Schwaches Überzahlspiel

TV Köln-Wahn – Stolberger SV 29:34 (12:15)

Die Gastgeber machten in dieser Partie mal wieder viel zu wenig aus ihrem Überzahlspiel. Die Kupferstädter wurden jedenfalls zumeist vor keine sonderlichen Probleme gestellt. Darüber hinaus zeigten die Wahner auch diesmal eine gewisse Schwäche von der 7-m-Linie. Insgesamt scheiterten sie hier vier Mal.

Dabei begannen sie zunächst gar nicht so schlecht. Thomas Wieland hielt einige gute Würfe, darunter auch ein 7m, sodass die leicht favorisierten Gäste nicht davonziehen konnten. Das Spiel verlief bis weit in die 1. Halbzeit hinein ziemlich ausgeglichen. Immer wieder kam es zum Gleichstand, auch weil die Hausherren selbst in doppelter Überzahl nicht so recht zum Vorteil kamen (17./18. Min.) und dabei zu allem Überfluss auch noch einen 7m verwarfen. Die Stolberger gingen hieraus gestärkt hervor. Ihnen gehörte die Schlussphase des ersten Durchgangs und hier warfen sie einen 3-Torevorsprung heraus, den sie trotz intensiver Bemühungen der Gastgeber auch in die Pause mitnehmen konnten.

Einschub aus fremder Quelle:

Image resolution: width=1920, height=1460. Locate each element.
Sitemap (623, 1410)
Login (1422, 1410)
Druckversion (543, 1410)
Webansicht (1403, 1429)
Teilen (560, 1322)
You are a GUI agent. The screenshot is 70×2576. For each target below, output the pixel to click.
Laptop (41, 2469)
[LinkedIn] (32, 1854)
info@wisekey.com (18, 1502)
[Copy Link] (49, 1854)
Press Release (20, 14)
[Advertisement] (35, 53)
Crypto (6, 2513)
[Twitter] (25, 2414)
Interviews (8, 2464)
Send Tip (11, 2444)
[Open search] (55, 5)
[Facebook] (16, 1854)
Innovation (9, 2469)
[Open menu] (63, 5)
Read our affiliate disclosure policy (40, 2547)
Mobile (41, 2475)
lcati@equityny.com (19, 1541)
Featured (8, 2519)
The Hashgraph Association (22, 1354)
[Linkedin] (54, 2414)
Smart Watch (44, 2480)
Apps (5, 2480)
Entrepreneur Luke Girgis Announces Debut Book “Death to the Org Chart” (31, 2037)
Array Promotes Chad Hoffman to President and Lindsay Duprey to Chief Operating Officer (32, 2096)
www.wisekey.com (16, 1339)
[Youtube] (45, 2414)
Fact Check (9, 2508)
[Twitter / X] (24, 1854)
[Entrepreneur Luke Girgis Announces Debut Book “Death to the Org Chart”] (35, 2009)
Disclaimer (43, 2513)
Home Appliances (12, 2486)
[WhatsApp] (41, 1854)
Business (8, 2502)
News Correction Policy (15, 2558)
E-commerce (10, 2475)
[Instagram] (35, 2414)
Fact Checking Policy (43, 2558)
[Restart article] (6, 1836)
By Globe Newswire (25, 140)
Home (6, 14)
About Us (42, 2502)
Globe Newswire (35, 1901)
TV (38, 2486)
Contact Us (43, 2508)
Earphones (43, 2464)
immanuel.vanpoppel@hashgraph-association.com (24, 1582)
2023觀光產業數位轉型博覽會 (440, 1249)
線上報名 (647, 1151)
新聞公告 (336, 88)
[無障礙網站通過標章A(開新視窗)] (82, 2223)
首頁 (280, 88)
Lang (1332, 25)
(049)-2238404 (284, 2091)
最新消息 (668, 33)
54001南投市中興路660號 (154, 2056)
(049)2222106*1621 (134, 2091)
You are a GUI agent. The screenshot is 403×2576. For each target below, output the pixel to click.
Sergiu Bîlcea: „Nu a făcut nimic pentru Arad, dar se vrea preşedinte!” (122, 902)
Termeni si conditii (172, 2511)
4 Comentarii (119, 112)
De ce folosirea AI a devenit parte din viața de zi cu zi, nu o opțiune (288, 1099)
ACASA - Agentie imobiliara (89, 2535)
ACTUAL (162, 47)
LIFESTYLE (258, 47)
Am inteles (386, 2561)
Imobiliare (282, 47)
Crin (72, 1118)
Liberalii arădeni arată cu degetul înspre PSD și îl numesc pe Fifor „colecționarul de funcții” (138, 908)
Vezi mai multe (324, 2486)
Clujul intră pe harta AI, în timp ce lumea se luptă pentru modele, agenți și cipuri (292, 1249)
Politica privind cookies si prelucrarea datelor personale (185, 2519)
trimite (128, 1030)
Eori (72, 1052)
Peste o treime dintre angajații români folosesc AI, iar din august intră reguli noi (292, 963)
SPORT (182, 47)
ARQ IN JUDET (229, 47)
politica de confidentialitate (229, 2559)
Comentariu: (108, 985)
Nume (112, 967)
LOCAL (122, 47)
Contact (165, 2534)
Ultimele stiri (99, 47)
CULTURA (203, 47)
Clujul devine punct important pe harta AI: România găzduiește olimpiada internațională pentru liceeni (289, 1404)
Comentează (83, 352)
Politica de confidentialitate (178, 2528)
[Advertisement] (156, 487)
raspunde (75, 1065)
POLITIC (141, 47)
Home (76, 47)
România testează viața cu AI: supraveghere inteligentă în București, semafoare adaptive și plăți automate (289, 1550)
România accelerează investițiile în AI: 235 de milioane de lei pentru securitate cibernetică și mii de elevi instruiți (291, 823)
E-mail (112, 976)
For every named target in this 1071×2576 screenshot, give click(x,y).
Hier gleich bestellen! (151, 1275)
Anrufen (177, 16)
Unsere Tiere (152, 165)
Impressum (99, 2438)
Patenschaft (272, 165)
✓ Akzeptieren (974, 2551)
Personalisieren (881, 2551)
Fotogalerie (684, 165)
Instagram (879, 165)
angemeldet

Die 2. Halbzeit begann mit verstärkten Bemühungen der Hausherren und ihre Aufholjagd wurde mit dem Anschlusstreffer zum 16:17 belohnt (37. Min.). Aber nach einer Zeitstrafe gegen sie erzielten die Gäste in Überzahl 2 schnelle Tore und sie legten noch 2 weitere Male nach zum Zwischenstand von 16:21 (42. Min.). Das war schon eine kleine Vorentscheidung. In der Folgezeit agierten die Einheimischen immer nervöser und sie vergaben beste Chancen. Die Gäste hingegen legten jetzt endgültig den Grundstein zum verdienten Erfolg. Mit zum Teil leicht herausgespielten Treffern zogen sie bis auf 8 Tore davon (52. Min.: 21:29). Jetzt waren alle Messen gesungen. Dass die Gastgeber bis zum Schlusspfiff noch auf 5 Tore verkürzen konnten, war nur noch Ergebniskorrektur.

Die Wahner Torhüter zeigten eine gute Leistung. An ihnen lag es am allerwenigsten, dass man am Ende mit leeren Händen dastand.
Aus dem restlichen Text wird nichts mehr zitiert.